Go through the listing below and return every line exactly.

————————

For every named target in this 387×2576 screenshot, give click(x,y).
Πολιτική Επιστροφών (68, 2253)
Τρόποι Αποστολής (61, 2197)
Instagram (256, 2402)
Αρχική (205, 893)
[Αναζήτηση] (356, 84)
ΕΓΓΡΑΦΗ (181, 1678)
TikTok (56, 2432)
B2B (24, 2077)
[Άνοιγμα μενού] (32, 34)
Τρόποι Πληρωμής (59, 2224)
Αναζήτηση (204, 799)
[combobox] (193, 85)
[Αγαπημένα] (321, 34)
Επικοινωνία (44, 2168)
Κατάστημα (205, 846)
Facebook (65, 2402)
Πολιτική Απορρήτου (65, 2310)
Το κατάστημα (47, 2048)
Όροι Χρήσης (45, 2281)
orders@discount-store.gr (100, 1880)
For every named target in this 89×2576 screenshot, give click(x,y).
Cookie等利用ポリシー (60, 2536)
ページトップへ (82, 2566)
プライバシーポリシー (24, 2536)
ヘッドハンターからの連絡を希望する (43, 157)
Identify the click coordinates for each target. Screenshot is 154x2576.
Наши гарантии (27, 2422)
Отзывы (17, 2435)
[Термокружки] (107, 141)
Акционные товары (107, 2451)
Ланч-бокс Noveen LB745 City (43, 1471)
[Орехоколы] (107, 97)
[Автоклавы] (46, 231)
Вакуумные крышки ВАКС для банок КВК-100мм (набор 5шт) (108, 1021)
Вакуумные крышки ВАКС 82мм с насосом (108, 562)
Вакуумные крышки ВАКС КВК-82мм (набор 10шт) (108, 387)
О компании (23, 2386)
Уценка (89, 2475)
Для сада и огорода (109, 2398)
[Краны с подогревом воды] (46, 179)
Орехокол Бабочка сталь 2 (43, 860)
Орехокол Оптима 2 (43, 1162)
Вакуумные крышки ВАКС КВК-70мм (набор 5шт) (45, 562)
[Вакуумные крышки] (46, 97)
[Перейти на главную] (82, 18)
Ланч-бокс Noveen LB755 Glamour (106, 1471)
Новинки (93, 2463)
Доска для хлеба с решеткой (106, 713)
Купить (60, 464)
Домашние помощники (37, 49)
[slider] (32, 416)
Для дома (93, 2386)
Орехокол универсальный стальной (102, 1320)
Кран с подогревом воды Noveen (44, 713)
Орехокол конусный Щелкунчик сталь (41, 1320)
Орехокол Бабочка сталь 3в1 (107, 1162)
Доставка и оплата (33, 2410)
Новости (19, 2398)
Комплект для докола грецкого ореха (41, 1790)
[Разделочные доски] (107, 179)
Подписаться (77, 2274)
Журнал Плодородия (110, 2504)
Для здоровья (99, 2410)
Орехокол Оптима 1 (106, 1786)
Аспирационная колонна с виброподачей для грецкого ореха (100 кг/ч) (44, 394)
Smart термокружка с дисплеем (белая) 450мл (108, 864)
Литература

————————

# [The answer]
For every named target in this 387×2576 screenshot, give click(x,y).
Πολιτική Επιστροφών (68, 2253)
Τρόποι Αποστολής (61, 2197)
Instagram (256, 2402)
Αρχική (205, 893)
[Αναζήτηση] (356, 84)
ΕΓΓΡΑΦΗ (181, 1678)
TikTok (56, 2432)
B2B (24, 2077)
[Άνοιγμα μενού] (32, 34)
Τρόποι Πληρωμής (59, 2224)
Αναζήτηση (204, 799)
[combobox] (193, 85)
[Αγαπημένα] (321, 34)
Επικοινωνία (44, 2168)
Κατάστημα (205, 846)
Facebook (65, 2402)
Πολιτική Απορρήτου (65, 2310)
Το κατάστημα (47, 2048)
Όροι Χρήσης (45, 2281)
orders@discount-store.gr (100, 1880)
For every named target in this 89×2576 screenshot, give click(x,y).
Cookie等利用ポリシー (60, 2536)
ページトップへ (82, 2566)
プライバシーポリシー (24, 2536)
ヘッドハンターからの連絡を希望する (43, 157)
Identify the click coordinates for each target. Screenshot is 154x2576.
Наши гарантии (27, 2422)
Отзывы (17, 2435)
[Термокружки] (107, 141)
Акционные товары (107, 2451)
Ланч-бокс Noveen LB745 City (43, 1471)
[Орехоколы] (107, 97)
[Автоклавы] (46, 231)
Вакуумные крышки ВАКС для банок КВК-100мм (набор 5шт) (108, 1021)
Вакуумные крышки ВАКС 82мм с насосом (108, 562)
Вакуумные крышки ВАКС КВК-82мм (набор 10шт) (108, 387)
О компании (23, 2386)
Уценка (89, 2475)
Для сада и огорода (109, 2398)
[Краны с подогревом воды] (46, 179)
Орехокол Бабочка сталь 2 (43, 860)
Орехокол Оптима 2 (43, 1162)
Вакуумные крышки ВАКС КВК-70мм (набор 5шт) (45, 562)
[Вакуумные крышки] (46, 97)
[Перейти на главную] (82, 18)
Ланч-бокс Noveen LB755 Glamour (106, 1471)
Новинки (93, 2463)
Доска для хлеба с решеткой (106, 713)
Купить (60, 464)
Домашние помощники (37, 49)
[slider] (32, 416)
Для дома (93, 2386)
Орехокол универсальный стальной (102, 1320)
Кран с подогревом воды Noveen (44, 713)
Орехокол конусный Щелкунчик сталь (41, 1320)
Орехокол Бабочка сталь 3в1 (107, 1162)
Доставка и оплата (33, 2410)
Новости (19, 2398)
Комплект для докола грецкого ореха (41, 1790)
[Разделочные доски] (107, 179)
Подписаться (77, 2274)
Журнал Плодородия (110, 2504)
Для здоровья (99, 2410)
Орехокол Оптима 1 (106, 1786)
Аспирационная колонна с виброподачей для грецкого ореха (100 кг/ч) (44, 394)
Smart термокружка с дисплеем (белая) 450мл (108, 864)
Литература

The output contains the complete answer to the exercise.